A reestreia de Felipão no comando do Cruzeiro gerou efeito não apenas no time celeste, que comemora a vitória por 1 a 0 sobre o Operário-PR, nesta terça-feira (20), mas também no próprio time paranaense, que tomou uma decisão drástica após a partida.

Minutos depois do encerramento do duelo no estádio Germano Krüger, que valeu pela 17ª rodada da Série B, a diretoria do Fantasma anunciou a demissão do técnico Gérson Gusmão, que estava à frente da equipe há mais de quatro anos.

Gusmão, inclusive, tinha o trabalho mais longevo entre as série A,B e C do Campeonato Brasileiro, tendo assumido o cargo em março de 2006.

Com o revés diante da Raposa, o Operário-PR caiu para a 10ª colocação, com 22 pontos.

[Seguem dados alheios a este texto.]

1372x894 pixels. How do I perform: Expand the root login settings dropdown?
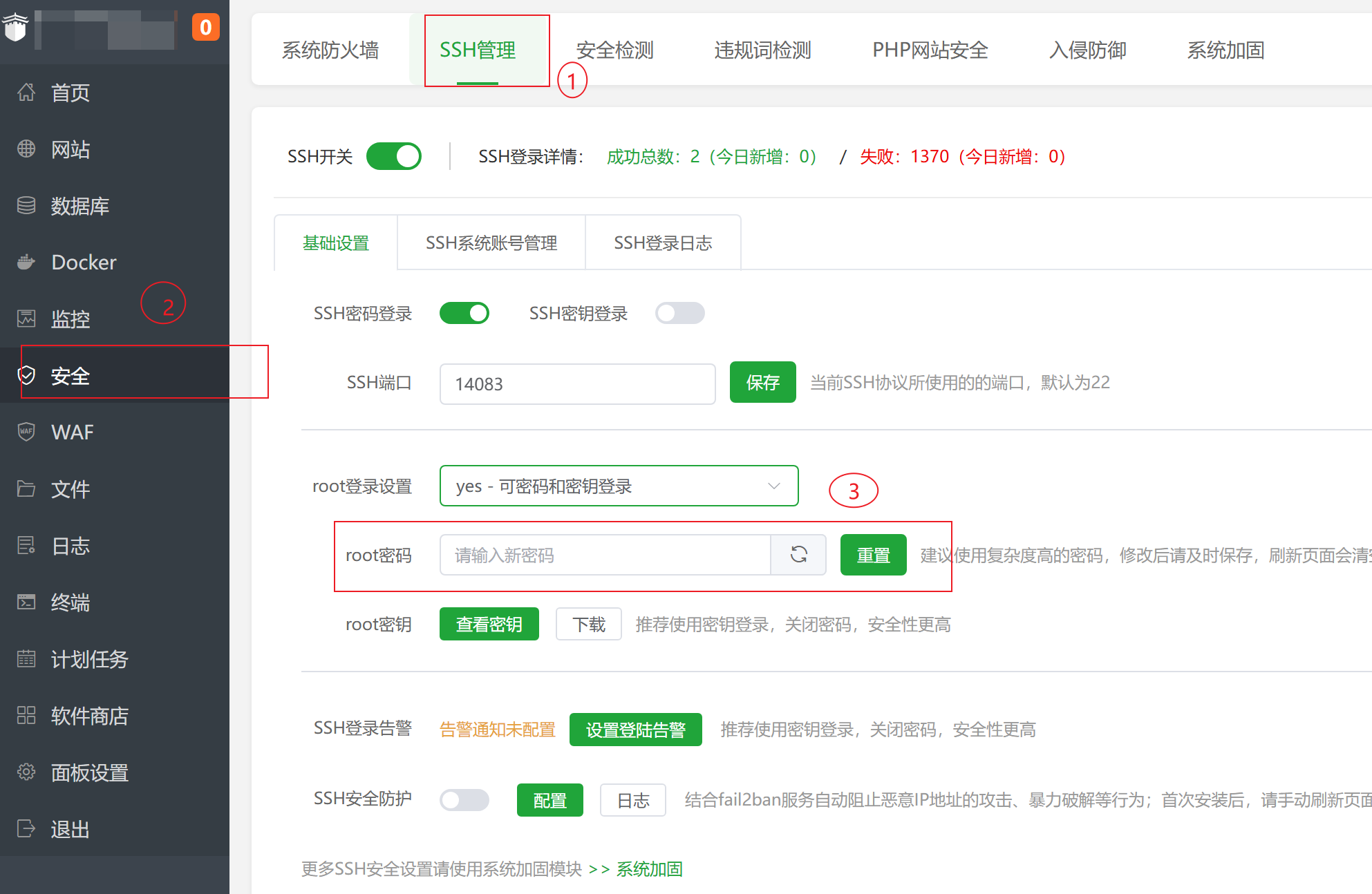pos(619,486)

Após um bom início de Série B, chegando a ocupar o G-4 do torneio, o Fantasma caiu de rendimento, somando apenas uma vitória nos últimos jogos.

Vale lembrar que o time paranaense vem sofrendo com uma série de desfalques nos últimos jogos, especialmente em razão de um surto de Covid-19, que vem atingindo o elenco nas últimas semanas.

Para o duelo com a Raposa, o agora ex-técnico do Fantamas não pôde contar com oito jogadores, que testaram positivo para o coronavírus.

Fala, Felipão

Em sua primeira entrevista coletiva no retorno ao Cruzeiro, Felipão comentou sobre o duro confronto diante do time paranaense.

"Nós tivemos hoje um confronto com o Operário-PR, que teve um menino de 18 anos, e nós tínhamos cinco jogadores oriundos da base. Nós tivemos uma situação, em um jogo que estudamos eles... eles tem uma altura muito maior do que os nossos jogadores. É uma série de detalhes, que se nos quisermos fazer com que o Cruzeiro volte a sua condição, vamos ter que fazer diferente", completou Luiz Felipe Scolari.

Na próxima rodada, o Cruzeiro vai enfrentar o Náutico, no próximo domingo, às 16h, no estádio dos Aflitos, em Recife.

Um dia antes, o Operário enfrenta a Chapecoense, às 21h30, na Arena Condá, em Chapecó.